Problem:
Filter the listing and keep only the lines with the word "header".

──────── Input data ────────

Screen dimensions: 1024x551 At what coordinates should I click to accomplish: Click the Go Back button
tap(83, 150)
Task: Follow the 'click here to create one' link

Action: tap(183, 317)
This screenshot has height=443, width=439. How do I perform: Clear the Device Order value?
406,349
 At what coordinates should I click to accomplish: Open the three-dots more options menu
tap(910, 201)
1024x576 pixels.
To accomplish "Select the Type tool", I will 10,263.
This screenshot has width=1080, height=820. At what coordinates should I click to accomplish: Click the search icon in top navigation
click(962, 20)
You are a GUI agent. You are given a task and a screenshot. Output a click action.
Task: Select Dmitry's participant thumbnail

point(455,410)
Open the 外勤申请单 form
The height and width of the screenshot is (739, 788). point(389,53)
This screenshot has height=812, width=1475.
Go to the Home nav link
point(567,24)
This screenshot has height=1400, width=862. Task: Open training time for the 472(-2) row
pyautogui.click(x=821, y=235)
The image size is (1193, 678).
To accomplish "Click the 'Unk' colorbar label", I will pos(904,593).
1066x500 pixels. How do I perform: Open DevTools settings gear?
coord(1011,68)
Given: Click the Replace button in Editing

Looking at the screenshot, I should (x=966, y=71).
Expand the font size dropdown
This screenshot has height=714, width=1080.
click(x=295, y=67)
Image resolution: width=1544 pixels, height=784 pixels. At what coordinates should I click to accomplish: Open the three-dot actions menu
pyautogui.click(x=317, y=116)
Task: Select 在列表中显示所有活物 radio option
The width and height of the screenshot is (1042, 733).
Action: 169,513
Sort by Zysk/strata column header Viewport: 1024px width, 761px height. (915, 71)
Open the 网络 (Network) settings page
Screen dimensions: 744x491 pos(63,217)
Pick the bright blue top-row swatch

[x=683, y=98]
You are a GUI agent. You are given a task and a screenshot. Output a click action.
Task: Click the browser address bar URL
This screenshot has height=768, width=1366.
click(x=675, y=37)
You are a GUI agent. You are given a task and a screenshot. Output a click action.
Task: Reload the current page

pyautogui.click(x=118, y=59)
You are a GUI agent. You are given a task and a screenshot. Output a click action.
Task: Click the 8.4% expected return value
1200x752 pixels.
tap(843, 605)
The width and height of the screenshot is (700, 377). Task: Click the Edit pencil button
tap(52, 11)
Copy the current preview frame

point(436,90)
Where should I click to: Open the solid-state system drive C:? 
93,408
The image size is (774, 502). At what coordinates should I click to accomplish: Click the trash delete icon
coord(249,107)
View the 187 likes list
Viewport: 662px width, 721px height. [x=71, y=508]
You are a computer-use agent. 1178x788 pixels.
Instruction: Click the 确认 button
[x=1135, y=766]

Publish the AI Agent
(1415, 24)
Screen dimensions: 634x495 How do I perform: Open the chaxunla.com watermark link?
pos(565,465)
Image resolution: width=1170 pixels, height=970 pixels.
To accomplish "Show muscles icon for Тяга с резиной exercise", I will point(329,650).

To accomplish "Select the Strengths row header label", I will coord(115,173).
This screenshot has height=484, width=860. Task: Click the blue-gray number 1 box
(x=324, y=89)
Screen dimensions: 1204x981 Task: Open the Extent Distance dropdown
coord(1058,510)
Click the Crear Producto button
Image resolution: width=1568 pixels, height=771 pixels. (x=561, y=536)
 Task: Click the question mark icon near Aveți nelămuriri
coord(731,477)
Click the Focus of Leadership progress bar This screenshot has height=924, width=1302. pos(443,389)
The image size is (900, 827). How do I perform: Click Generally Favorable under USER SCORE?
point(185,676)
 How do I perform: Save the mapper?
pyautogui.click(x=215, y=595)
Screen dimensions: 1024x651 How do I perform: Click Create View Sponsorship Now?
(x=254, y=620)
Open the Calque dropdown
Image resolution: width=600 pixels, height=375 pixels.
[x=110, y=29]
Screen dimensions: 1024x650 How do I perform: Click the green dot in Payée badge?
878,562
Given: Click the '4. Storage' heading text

────────

Answer space:
Sort by Zysk/strata column header Viewport: 1024px width, 761px height. (915, 71)
To accomplish "Select the Strengths row header label", I will coord(115,173).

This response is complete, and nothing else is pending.